**** RECORDS TO USE

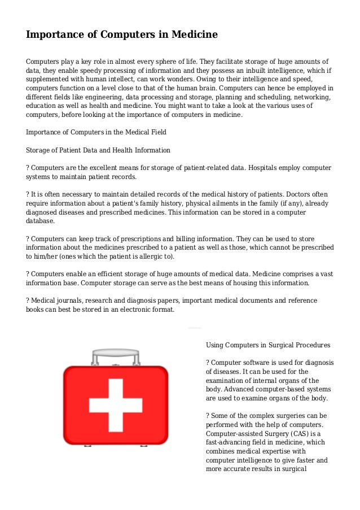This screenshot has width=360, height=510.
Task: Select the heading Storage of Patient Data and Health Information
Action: click(x=99, y=150)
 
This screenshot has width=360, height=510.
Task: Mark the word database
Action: click(x=42, y=221)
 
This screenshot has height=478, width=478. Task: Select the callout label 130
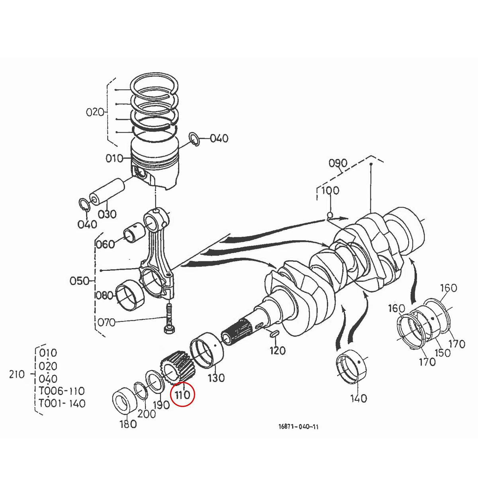click(216, 377)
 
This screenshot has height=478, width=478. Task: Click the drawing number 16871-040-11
click(298, 427)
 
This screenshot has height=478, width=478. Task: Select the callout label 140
click(358, 398)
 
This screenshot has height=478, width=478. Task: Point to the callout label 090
click(338, 163)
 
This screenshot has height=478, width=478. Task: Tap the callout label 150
click(442, 353)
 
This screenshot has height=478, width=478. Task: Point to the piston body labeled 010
click(155, 167)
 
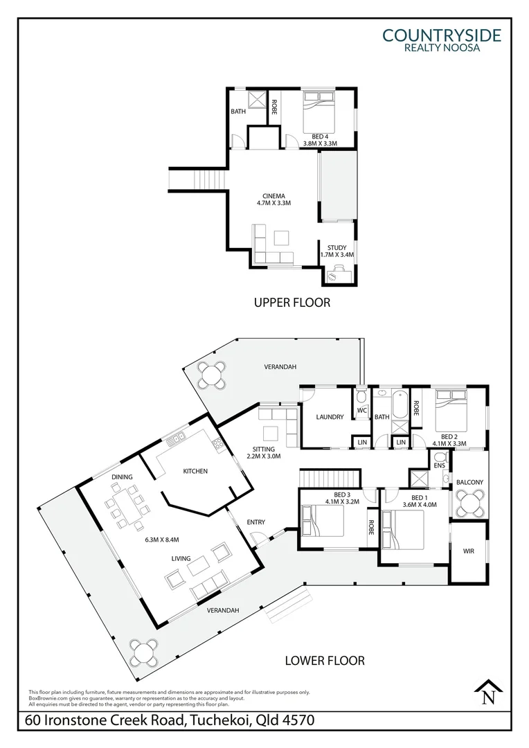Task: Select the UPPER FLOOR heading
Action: [292, 302]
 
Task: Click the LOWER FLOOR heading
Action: [325, 660]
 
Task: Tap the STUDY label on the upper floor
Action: [337, 247]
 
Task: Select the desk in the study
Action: [339, 274]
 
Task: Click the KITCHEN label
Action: [195, 471]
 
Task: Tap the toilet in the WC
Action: [361, 398]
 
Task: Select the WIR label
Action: [469, 551]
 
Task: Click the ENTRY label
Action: [256, 522]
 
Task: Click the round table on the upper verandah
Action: [211, 375]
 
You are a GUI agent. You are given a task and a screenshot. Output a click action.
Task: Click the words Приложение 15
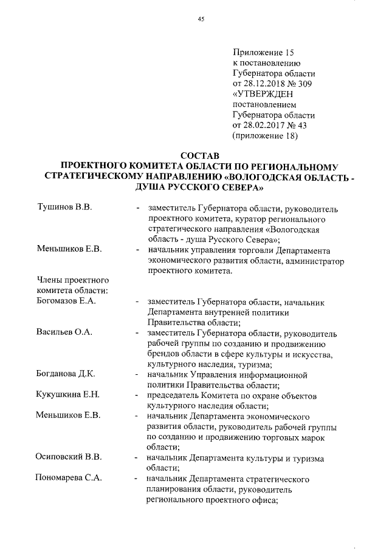263,53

********

*REQUIREMENT*
Write out all of the entries above exactly as they appear, omitting the pictures.

*WRITTEN REPLY*
This screenshot has width=360, height=510.
Task: Select the heading Storage of Patient Data and Health Information
Action: click(x=99, y=150)
 
This screenshot has width=360, height=510.
Task: Mark the word database
Action: click(x=42, y=221)
 
This screenshot has height=478, width=478. Task: Select the callout label 130
click(216, 377)
 
This screenshot has height=478, width=478. Task: Click the drawing number 16871-040-11
click(298, 427)
 
This screenshot has height=478, width=478. Task: Select the callout label 140
click(358, 398)
 
This screenshot has height=478, width=478. Task: Point to the callout label 090
click(338, 163)
 
This screenshot has height=478, width=478. Task: Tap the callout label 150
click(442, 353)
 
This screenshot has height=478, width=478. Task: Point to the piston body labeled 010
click(155, 167)
 
Task: Select the UPPER FLOOR heading
Action: [292, 302]
 
Task: Click the LOWER FLOOR heading
Action: [325, 660]
 
Task: Tap the STUDY label on the upper floor
Action: [337, 247]
 
Task: Select the desk in the study
Action: [339, 274]
 
Task: Click the KITCHEN label
Action: [195, 471]
 
Task: Tap the toilet in the WC
Action: [361, 398]
 
Task: Select the WIR label
Action: [469, 551]
 
Task: Click the ENTRY label
Action: [256, 522]
 
Task: Click the round table on the upper verandah
Action: [211, 375]
 
You are a GUI agent. You are given a task and a screenshot. Output a click action.
Task: Click the words Приложение 15
263,53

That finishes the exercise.